Sepp Blatter's decision to resign as president of Fifa is "brilliant for world football", says Football Association chairman Greg Dyke.
The FA had opposed the re-election of Blatter, who last week won a fifth term in office before his sudden U-turn.
Dyke told the BBC: "This is great news for football. It should have happened years ago.
"There has to be a root-and-branch investigation of Fifa. It has all got to be transparent in the future."
Dyke added: "It now means that we can get someone in to run Fifa. We can get in there and find out where all the money has gone over all these years and sort it out for the future."
Blatter was re-elected despite seven top Fifa officials being arrested two days before the vote as part of a US investigation.
But after admitting his mandate "does not appear to be supported by everybody" he called for an extraordinary Fifa congress "as soon as possible" to elect a new president.
The view from around the UK and Ireland
Football Association of Wales chief executive Jonathan Ford said he was "amazed" by Blatter's announcement that he is to resign.
Ford told BBC Radio Wales: "He's been a fantastic leader, but arguably one that probably stayed on a little too long.
"Let's place credit where credit is due.
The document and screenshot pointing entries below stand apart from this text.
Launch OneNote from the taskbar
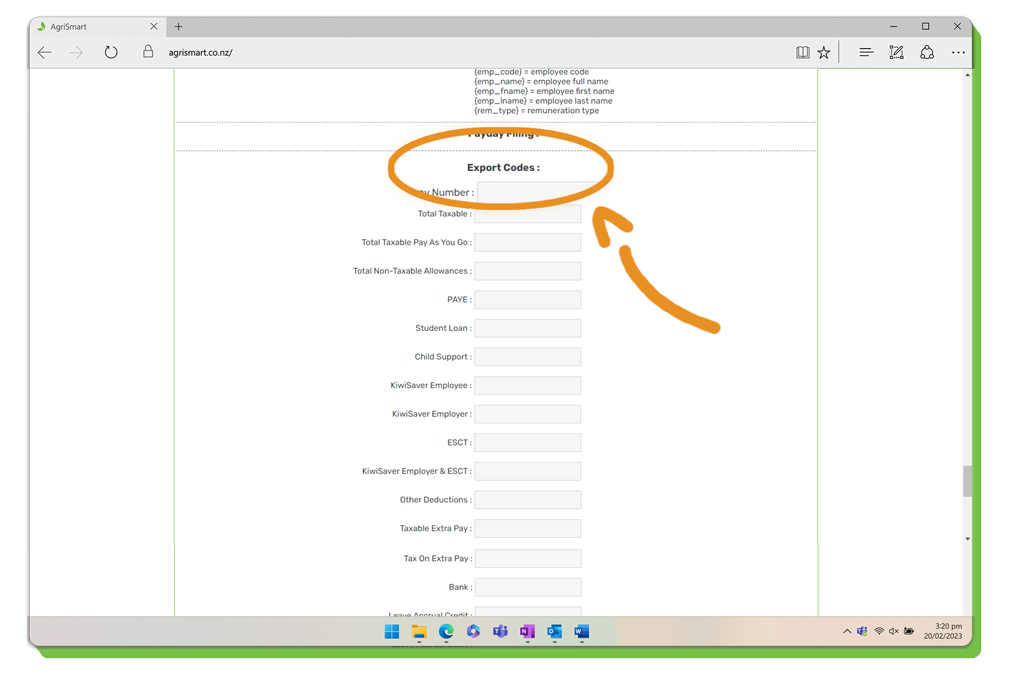Image resolution: width=1024 pixels, height=693 pixels. pyautogui.click(x=527, y=632)
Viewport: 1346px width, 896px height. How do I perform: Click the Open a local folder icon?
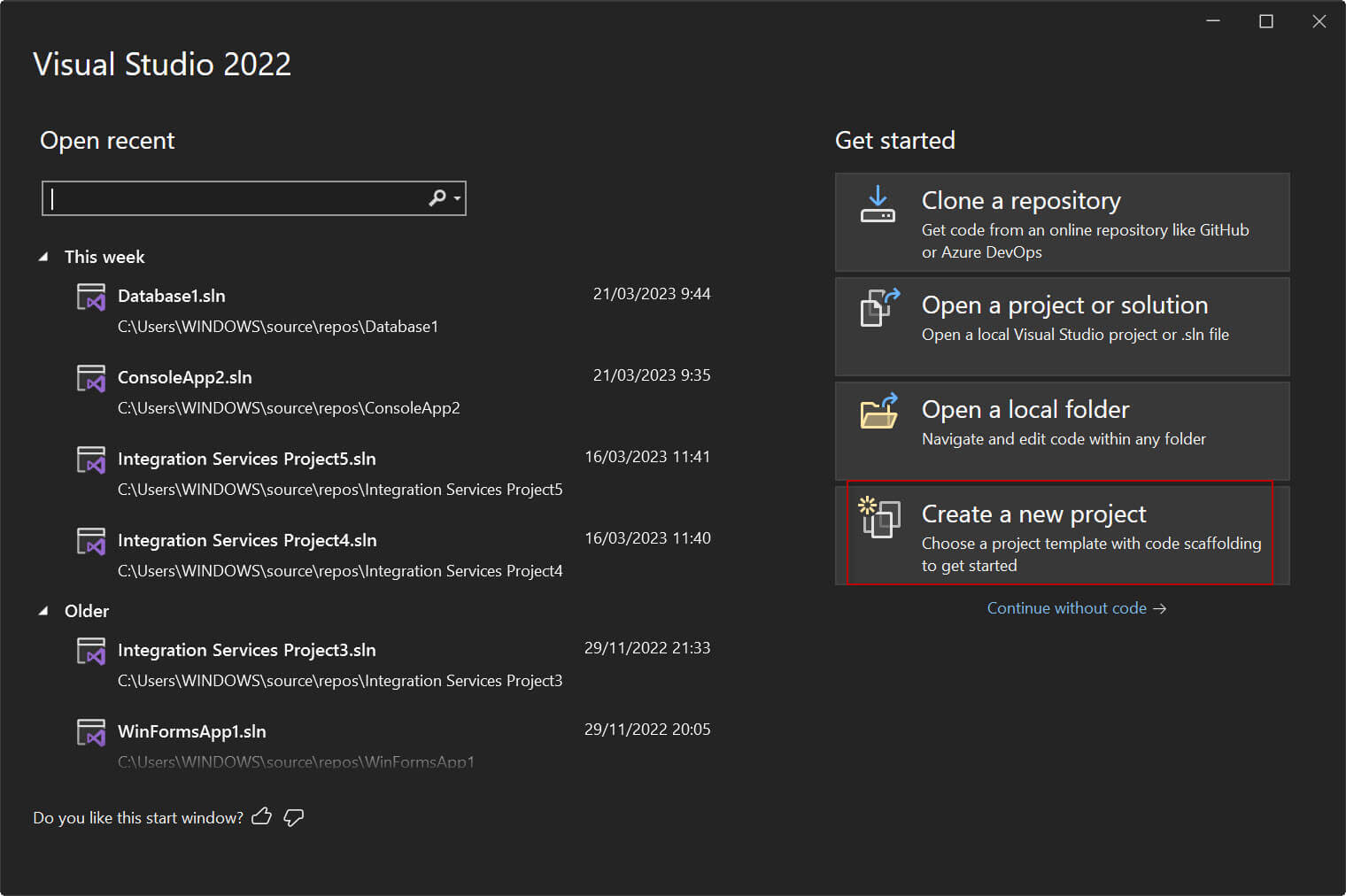(x=878, y=413)
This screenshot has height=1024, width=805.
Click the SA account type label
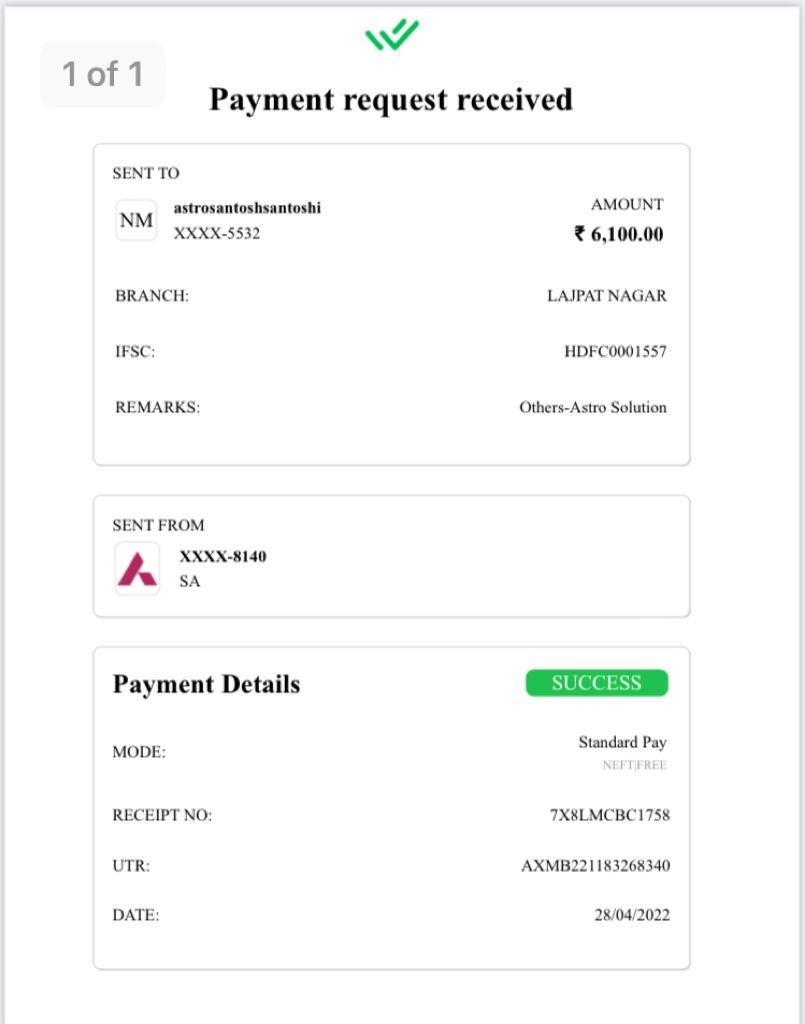coord(190,581)
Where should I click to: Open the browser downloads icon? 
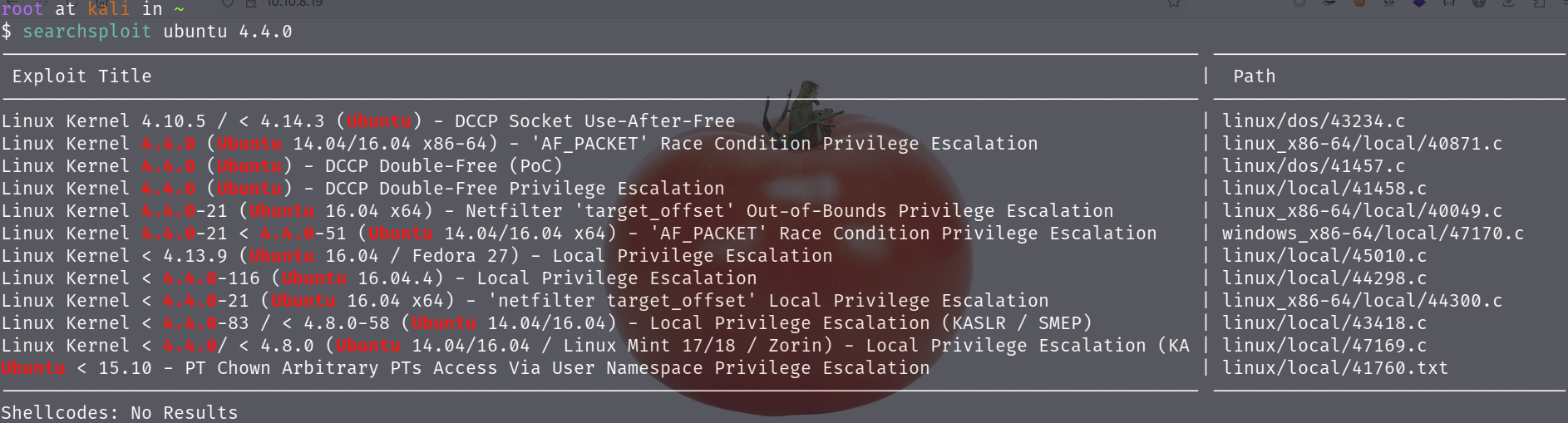(x=1508, y=2)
He's been at the helm and taken world football to be what it is today."
Football Association of Ireland chief executive John Delaney said: "These are changes that we had called for and had hoped would come. We believe there is now an opportunity for real change and reform at Fifa.
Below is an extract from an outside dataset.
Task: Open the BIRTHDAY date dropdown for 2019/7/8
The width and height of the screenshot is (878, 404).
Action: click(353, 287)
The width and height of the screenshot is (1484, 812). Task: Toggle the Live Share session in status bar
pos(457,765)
"It is important that this opportunity to change the culture within Fifa at the highest levels is not passed up."
|Fifa corruption claims - key questions answered|
|Who does Sepp Blatter think he is?|
|Blatter in quotes|
Scottish FA chief executive Stewart Regan said he was keen to discuss what should happen next with other Uefa associations.
Regan added: "We, like many other national associations, have maintained that the governance of world football's governing body requires to be reformed - especially in light of recent allegations - and we are glad Mr Blatter now shares this view.
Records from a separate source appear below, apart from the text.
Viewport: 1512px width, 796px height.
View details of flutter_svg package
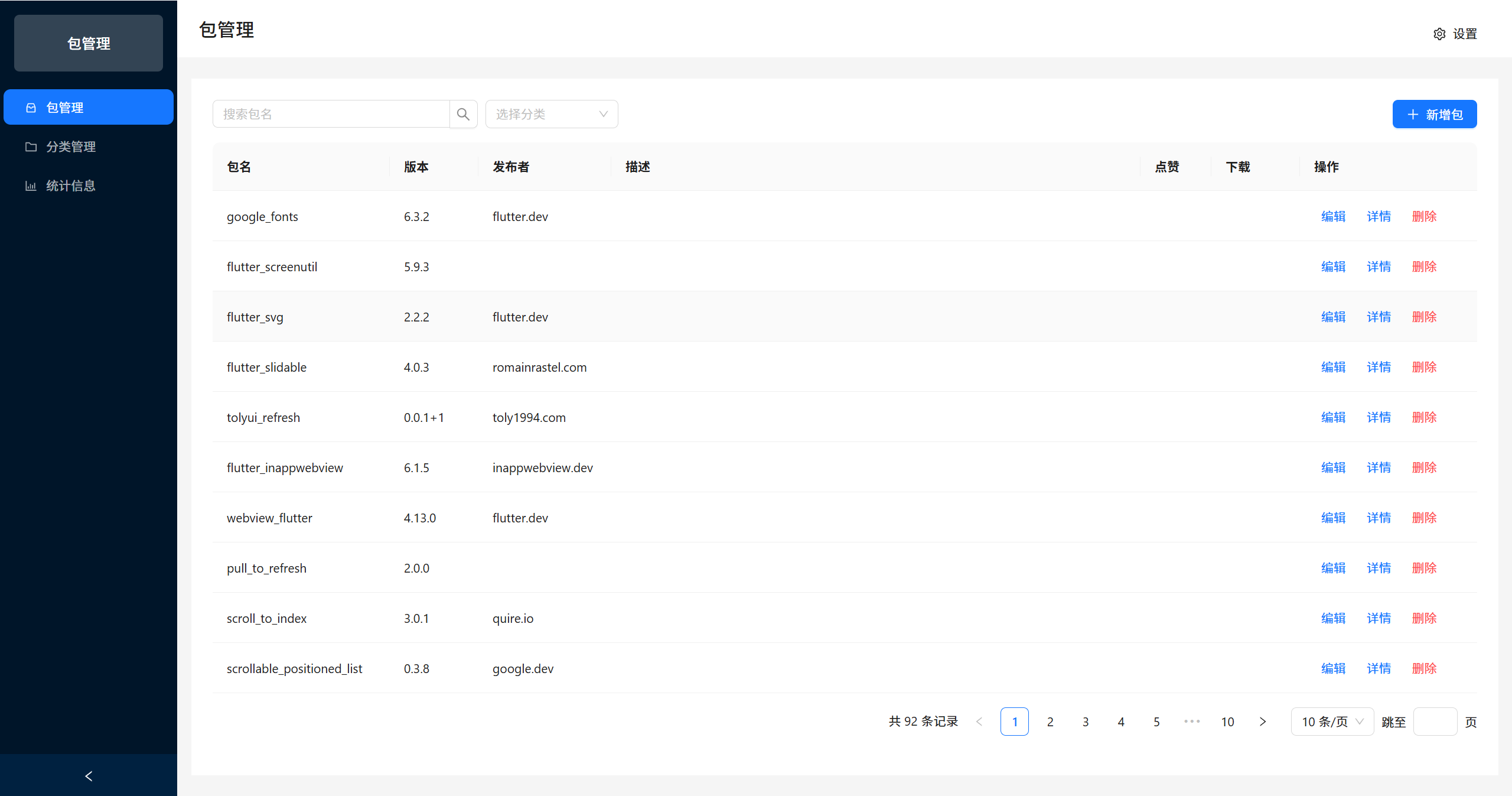click(x=1379, y=317)
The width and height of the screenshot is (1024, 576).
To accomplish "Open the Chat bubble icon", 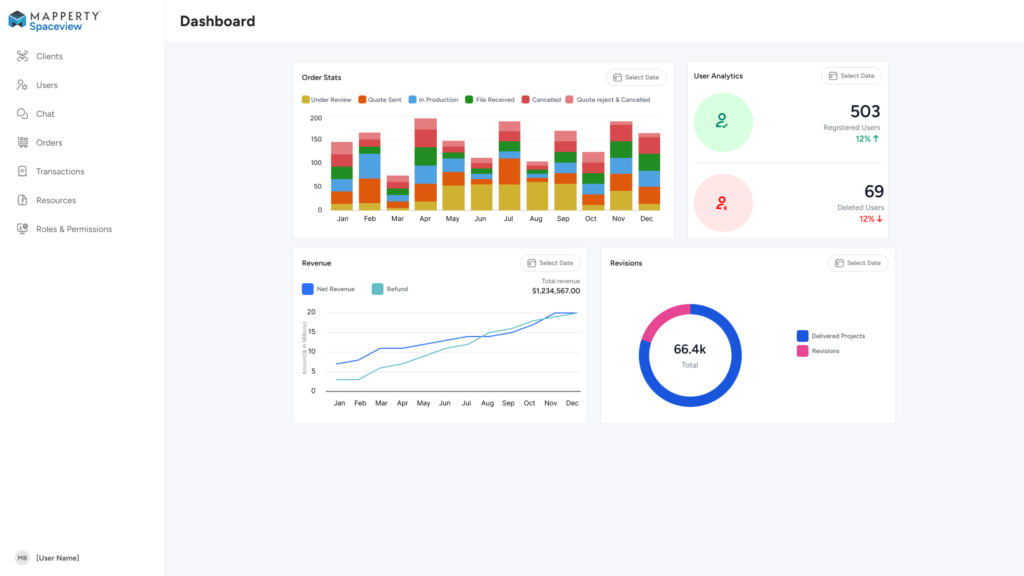I will tap(22, 114).
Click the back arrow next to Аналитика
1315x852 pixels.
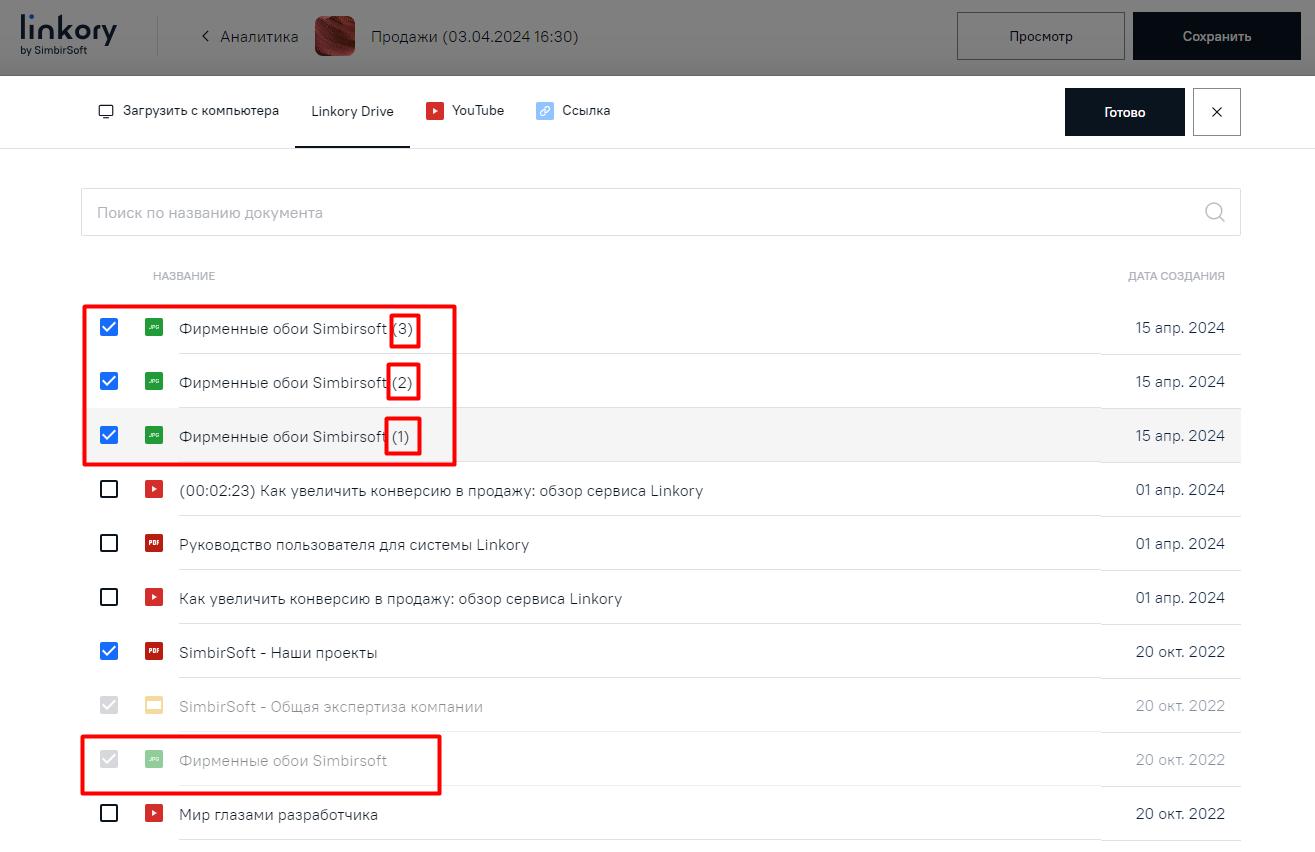206,37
"We will discuss today's developments and any collective next steps with all other Uefa associations at next weekend's Champions League final in Berlin."
'Change is finally coming'
Uefa president Michel Platini, who had urged Blatter not to stand for re-election and to quit following the arrests in Switzerland, said: "It was a difficult decision, a brave decision, and the right decision."
Former Portugal international and former world player of the year Luis Figo, who withdrew his candidacy for Fifa president a week before the election, said via Facebook: "A good day for Fifa and for football. Change is finally coming.
"Now we should, responsibly and calmly, find a consensual solution worldwide in order to start new era of dynamism, transparency and democracy in Fifa."
Blatter move prompts Gill rethink
Football Association vice-chairman David Gill intends to reconsider his decision not to sit on Fifa's executive committee following Blatter's move to stand down.
Gill, the former chief executive of Manchester United, said: "Naturally, I fully welcome today's news as a major step forward for Fifa on the road to proper reform.
"I simply could not countenance serving on the Fifa Executive Committee alongside Mr Blatter.
"I respect his decision but am pleased he is standing aside and by the clear determination for real change within Fifa. This in turn allows me to reconsider my position."